经过和张克行等人的反复讨论,《步军操典》终于在第二天中午炮制出炉了。经过李严的解释,操典中所列出一些后世训练科目更是让几个手下大为佩服,对李严的信赖又增进了几分。

操典是死的,关键是要人执行,而在一系列环节中,军官的训练水平则至关重要。因此,整个下午李严都安排士兵们休整,自己则集中军官进行步兵作战要领的讲解。他连比带划,唾沫横飞的讲到了晚上。幸好几个手下都是天子脚下的兵出身,一个个都有不错的接受能力,除了仆仙庆以外,基本上对李严所讲内容有了一个大概认识。而平常焉不拉叽的阎烽更是还对方案提出了几个修正,弄得李严对他刮目相看。待到解散,本来想叫住他更细致的谈一下,可那阎烽却又是哈欠连天,步履蹒跚了,李严见状只好作罢,却也留上了心。

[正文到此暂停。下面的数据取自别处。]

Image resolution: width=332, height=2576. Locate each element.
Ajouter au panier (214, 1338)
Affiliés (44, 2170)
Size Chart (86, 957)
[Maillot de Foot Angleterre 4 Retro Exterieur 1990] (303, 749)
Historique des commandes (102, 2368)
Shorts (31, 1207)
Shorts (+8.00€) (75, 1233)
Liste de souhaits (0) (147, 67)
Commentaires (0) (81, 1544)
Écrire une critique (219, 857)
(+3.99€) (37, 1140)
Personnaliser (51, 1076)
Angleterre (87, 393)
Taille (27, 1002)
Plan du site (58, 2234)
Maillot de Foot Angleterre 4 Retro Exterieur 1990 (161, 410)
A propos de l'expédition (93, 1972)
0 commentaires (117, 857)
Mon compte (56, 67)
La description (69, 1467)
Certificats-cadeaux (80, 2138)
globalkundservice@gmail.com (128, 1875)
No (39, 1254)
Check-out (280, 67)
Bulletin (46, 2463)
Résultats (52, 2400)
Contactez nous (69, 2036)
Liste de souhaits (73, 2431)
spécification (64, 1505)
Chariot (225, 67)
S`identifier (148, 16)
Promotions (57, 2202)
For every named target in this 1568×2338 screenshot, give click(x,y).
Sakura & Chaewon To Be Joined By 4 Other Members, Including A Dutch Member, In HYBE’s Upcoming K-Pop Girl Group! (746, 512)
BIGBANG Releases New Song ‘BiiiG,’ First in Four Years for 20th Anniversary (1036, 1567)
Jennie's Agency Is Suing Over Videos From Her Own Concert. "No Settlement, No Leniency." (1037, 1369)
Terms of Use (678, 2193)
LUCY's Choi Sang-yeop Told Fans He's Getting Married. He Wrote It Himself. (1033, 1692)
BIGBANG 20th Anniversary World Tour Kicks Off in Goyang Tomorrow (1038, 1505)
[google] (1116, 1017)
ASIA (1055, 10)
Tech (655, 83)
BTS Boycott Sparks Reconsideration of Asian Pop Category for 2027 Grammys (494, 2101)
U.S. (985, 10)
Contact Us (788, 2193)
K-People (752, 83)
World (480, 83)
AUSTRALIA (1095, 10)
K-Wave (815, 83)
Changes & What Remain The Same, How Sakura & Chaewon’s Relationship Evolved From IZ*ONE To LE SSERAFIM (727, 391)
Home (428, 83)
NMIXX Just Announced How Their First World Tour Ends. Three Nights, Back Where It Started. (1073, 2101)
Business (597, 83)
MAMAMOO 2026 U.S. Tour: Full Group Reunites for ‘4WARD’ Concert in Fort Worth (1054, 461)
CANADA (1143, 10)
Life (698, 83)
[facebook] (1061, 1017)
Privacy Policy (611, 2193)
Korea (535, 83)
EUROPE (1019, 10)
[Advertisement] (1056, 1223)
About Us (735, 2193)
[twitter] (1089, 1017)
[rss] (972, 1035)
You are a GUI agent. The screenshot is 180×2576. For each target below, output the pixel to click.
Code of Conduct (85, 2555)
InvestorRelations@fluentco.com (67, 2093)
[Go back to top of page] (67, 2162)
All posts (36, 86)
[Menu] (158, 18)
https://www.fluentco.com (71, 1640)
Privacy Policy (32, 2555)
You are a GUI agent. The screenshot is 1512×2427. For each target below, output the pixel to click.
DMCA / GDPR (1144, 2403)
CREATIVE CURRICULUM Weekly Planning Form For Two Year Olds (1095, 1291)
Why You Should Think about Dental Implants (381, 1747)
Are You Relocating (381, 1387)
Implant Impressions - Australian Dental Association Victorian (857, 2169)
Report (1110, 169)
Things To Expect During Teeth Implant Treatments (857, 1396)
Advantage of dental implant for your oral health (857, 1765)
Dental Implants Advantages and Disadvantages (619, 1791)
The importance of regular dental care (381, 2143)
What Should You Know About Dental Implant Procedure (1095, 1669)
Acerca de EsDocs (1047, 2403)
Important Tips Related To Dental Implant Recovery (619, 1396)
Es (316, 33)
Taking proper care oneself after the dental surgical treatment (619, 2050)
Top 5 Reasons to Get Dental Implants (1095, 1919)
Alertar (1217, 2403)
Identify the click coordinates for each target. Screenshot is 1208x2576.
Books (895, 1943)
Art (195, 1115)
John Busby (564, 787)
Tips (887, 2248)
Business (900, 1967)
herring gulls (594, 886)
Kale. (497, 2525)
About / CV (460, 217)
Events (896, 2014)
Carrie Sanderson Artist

讲训显然是不够的,接下来的几天,李严借着除了例行巡逻队和哨兵,全员制作训练器械的机会,赤膊上阵,除了自己不太熟练的弓马以外,每个战术动作都对所有官兵进行了动作示范,并要求所有人练习达标。看到李严迅疾地完成了穿障劈木桩,连最可能反抗这种“乱命”的仆仙庆也忍不住一试身手,而其他士兵们虽然看着那拒马和地下木签露出尖刺有些害怕,但官爷都这么做了,他们也没其他选择。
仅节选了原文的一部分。